Given information section start

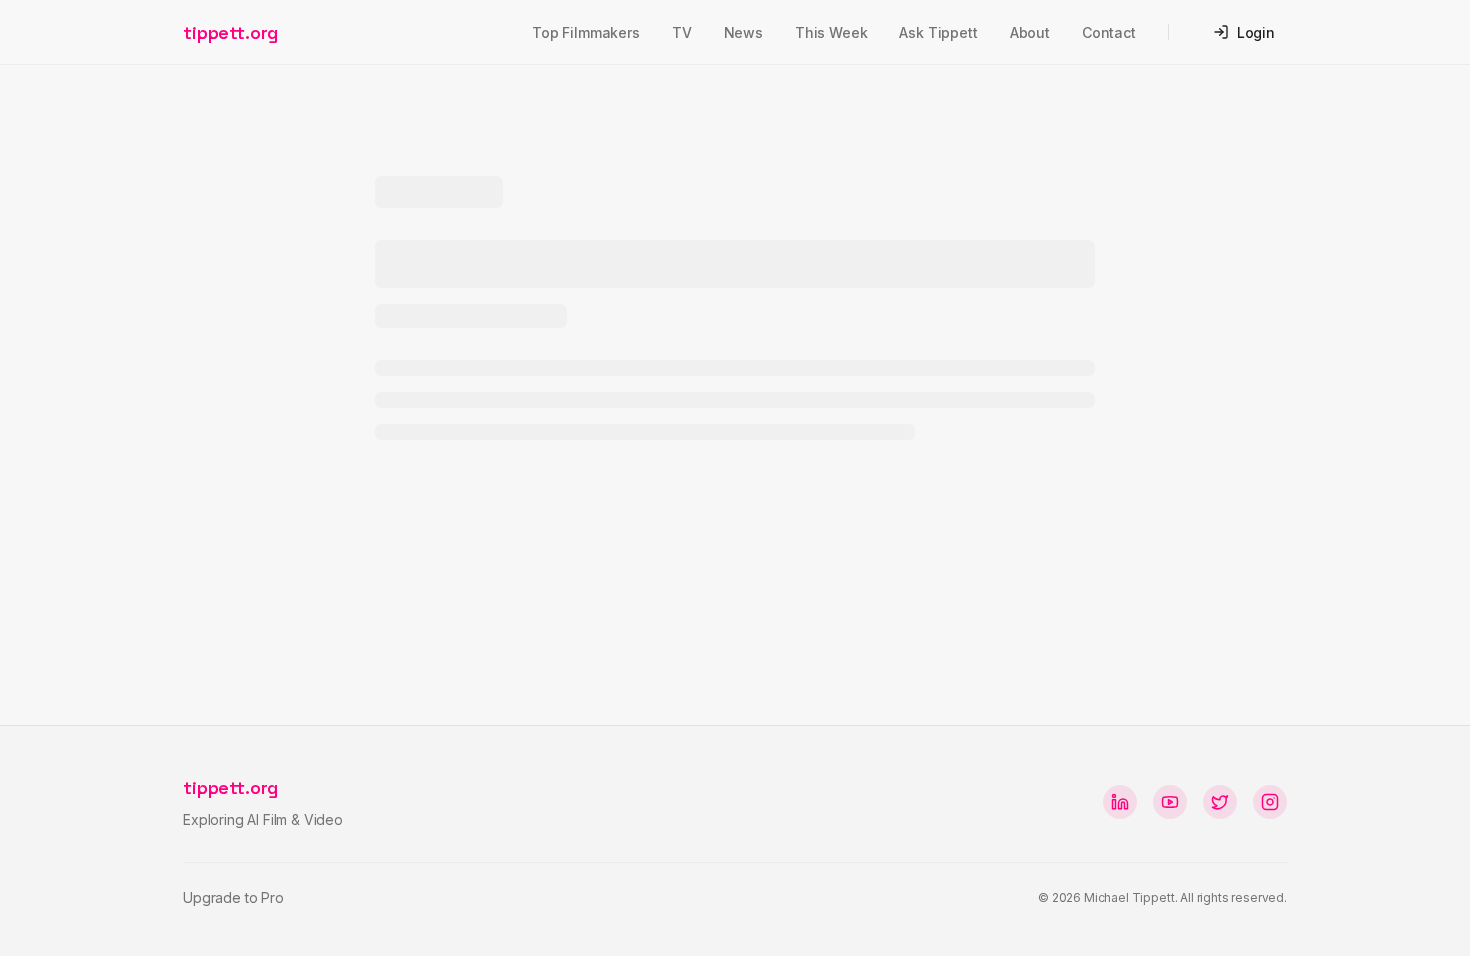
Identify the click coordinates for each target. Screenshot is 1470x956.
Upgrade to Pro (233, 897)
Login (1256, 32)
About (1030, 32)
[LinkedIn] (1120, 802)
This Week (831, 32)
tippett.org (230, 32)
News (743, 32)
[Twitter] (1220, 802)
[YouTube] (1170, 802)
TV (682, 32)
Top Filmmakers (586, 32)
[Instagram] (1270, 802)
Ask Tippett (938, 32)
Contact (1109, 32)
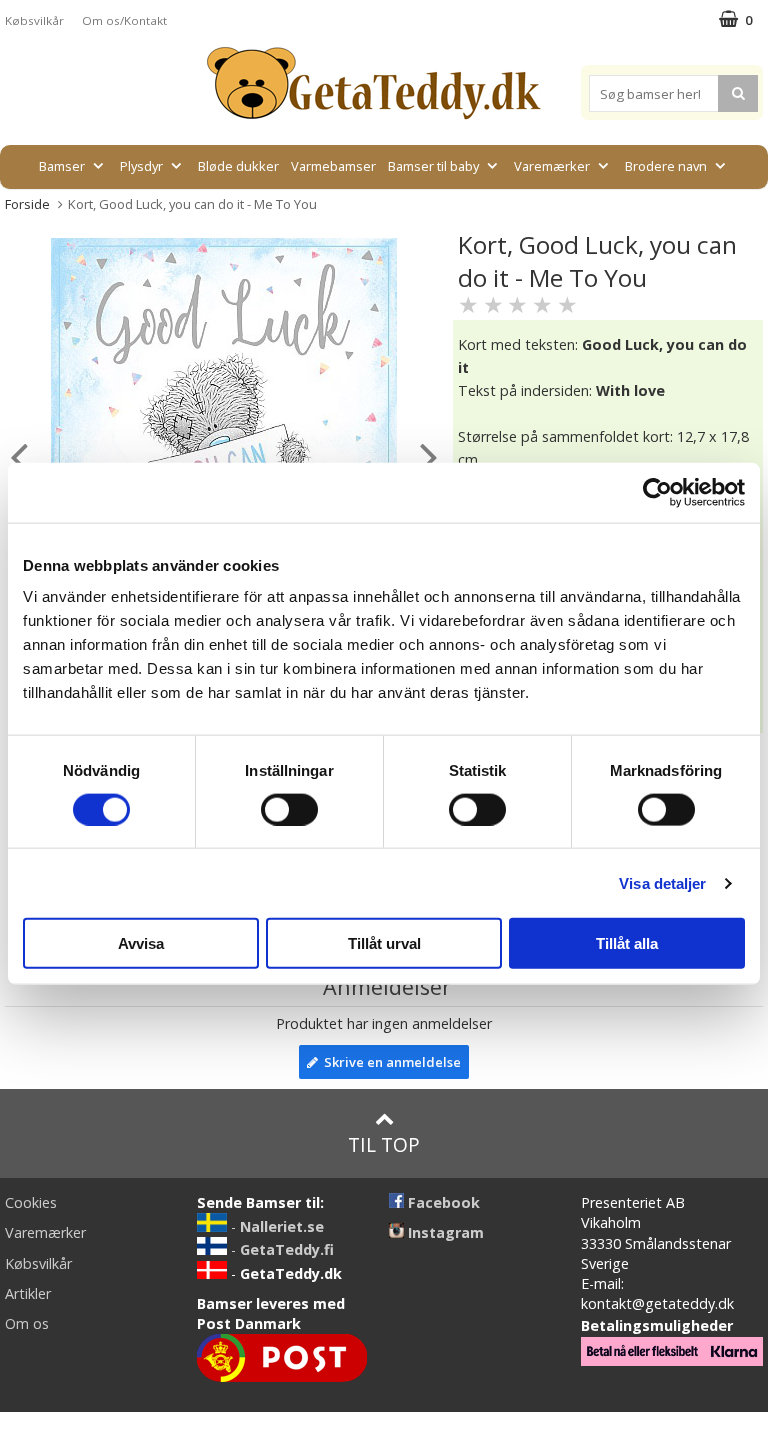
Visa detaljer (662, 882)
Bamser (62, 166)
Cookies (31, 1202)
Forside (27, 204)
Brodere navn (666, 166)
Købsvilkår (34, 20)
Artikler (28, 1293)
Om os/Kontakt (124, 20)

Given information section end
Given information section start

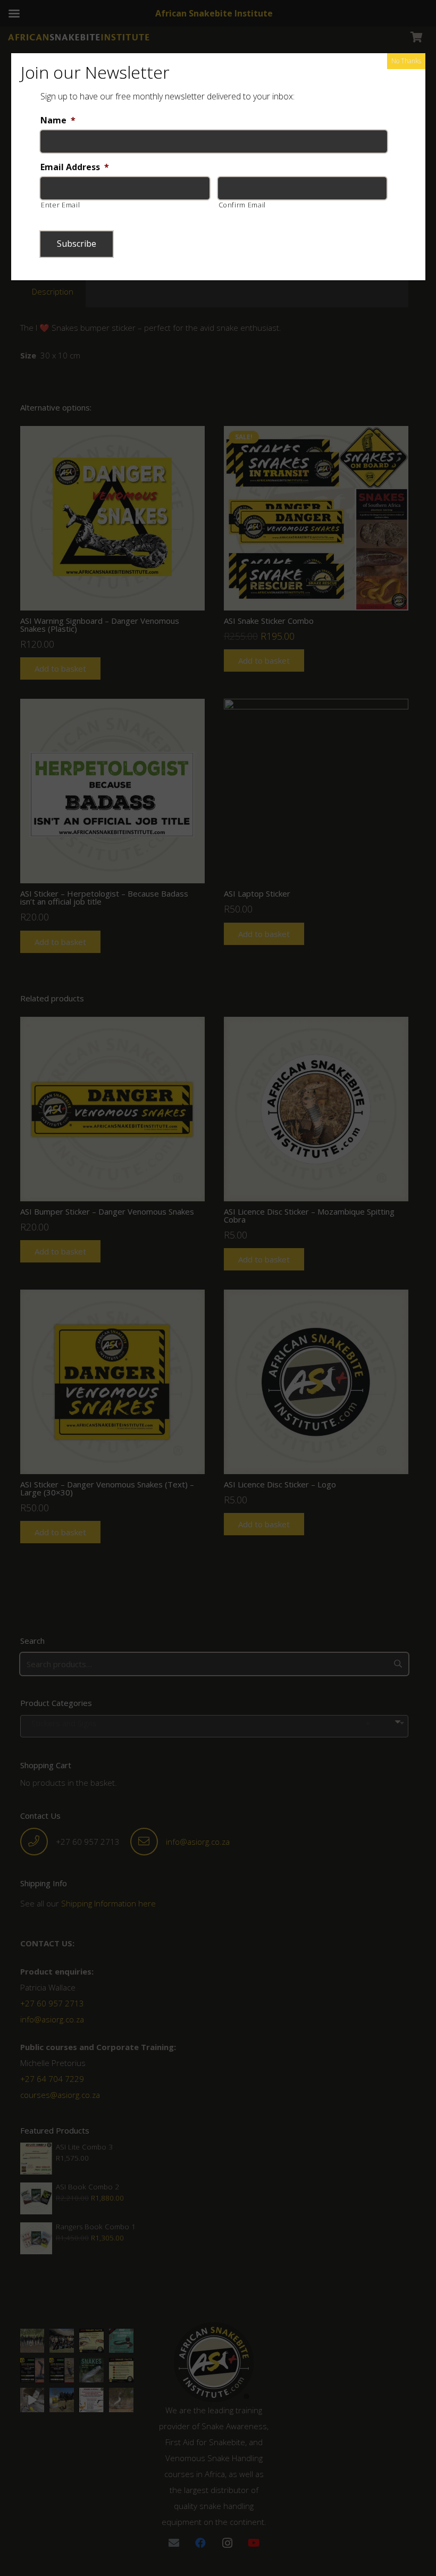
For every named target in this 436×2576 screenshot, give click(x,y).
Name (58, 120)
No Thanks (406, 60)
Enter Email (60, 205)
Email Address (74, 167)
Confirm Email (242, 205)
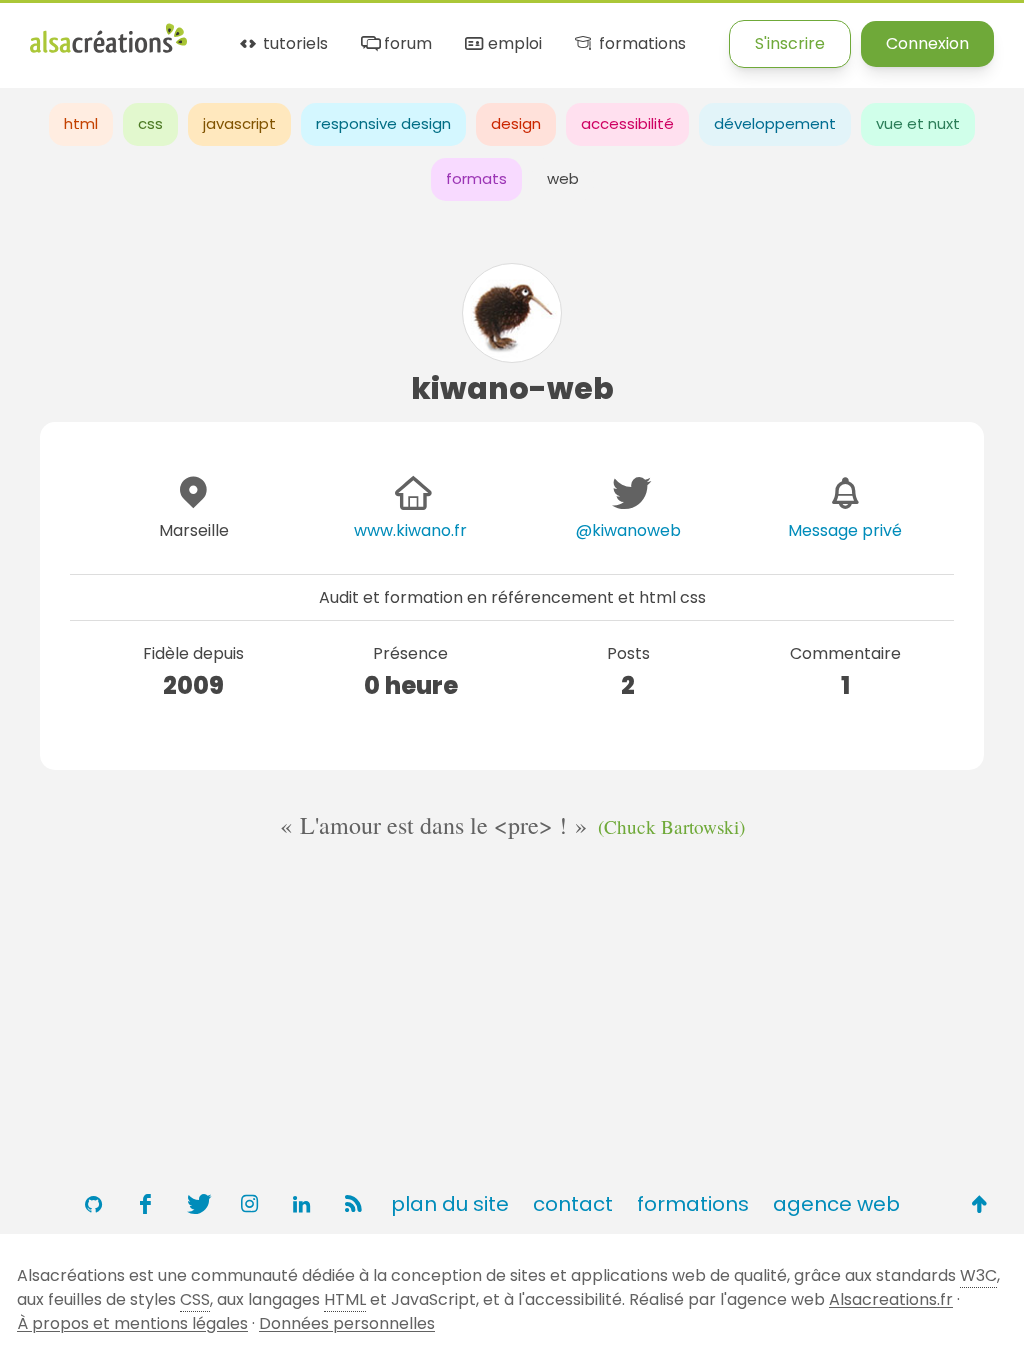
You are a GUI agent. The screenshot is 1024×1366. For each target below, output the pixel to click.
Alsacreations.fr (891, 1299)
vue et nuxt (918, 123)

Given information section end

• Problem:
Of the records above, print only the lines from the one containing "Identify the click" through the one containing "Om os/Kontakt (124, 20)", inclusive and unaltered, leaving out pictures.

• Exercise response:
Identify the click coordinates for each target. Screenshot is 1470x956.
Upgrade to Pro (233, 897)
Login (1256, 32)
About (1030, 32)
[LinkedIn] (1120, 802)
This Week (831, 32)
tippett.org (230, 32)
News (743, 32)
[Twitter] (1220, 802)
[YouTube] (1170, 802)
TV (682, 32)
Top Filmmakers (586, 32)
[Instagram] (1270, 802)
Ask Tippett (938, 32)
Contact (1109, 32)
Visa detaljer (662, 882)
Bamser (62, 166)
Cookies (31, 1202)
Forside (27, 204)
Brodere navn (666, 166)
Købsvilkår (34, 20)
Artikler (28, 1293)
Om os/Kontakt (124, 20)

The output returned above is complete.